• [Exercise details]: Where the string "computer" appears in a line of the data, show that line.

• [Given data]:
%%

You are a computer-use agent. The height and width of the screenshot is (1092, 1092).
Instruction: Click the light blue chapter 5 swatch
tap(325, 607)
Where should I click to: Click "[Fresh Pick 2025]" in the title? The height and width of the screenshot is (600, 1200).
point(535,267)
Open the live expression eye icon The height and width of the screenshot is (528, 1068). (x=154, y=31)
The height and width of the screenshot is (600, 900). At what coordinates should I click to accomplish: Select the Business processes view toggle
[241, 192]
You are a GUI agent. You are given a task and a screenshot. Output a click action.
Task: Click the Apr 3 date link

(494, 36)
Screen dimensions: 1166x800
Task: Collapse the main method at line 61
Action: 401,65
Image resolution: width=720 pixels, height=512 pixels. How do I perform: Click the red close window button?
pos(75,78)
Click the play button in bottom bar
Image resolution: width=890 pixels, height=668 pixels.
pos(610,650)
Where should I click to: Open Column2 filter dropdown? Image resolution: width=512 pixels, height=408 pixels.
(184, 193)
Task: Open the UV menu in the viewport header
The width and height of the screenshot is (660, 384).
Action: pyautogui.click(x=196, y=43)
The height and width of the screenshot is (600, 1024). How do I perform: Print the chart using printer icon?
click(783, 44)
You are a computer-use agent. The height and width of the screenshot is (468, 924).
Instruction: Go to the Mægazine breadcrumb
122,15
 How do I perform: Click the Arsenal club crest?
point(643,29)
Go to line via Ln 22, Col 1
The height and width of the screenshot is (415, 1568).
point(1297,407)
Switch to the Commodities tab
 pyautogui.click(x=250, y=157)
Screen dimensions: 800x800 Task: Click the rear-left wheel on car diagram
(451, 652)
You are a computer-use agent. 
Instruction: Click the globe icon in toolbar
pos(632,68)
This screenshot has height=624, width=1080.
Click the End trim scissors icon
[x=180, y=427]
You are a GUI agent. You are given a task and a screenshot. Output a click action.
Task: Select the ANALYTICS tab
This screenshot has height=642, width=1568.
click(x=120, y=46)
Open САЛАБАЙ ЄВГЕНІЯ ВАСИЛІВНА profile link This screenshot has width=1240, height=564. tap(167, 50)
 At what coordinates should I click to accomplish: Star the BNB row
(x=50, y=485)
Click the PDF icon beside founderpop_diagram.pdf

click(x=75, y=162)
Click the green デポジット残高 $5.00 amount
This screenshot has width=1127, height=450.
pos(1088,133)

%%

• [Solution to this problem]:
You are a computer-use agent. The height and width of the screenshot is (1092, 1092).
You are a computer-use agent. The height and width of the screenshot is (468, 924).
You are a computer-use agent. 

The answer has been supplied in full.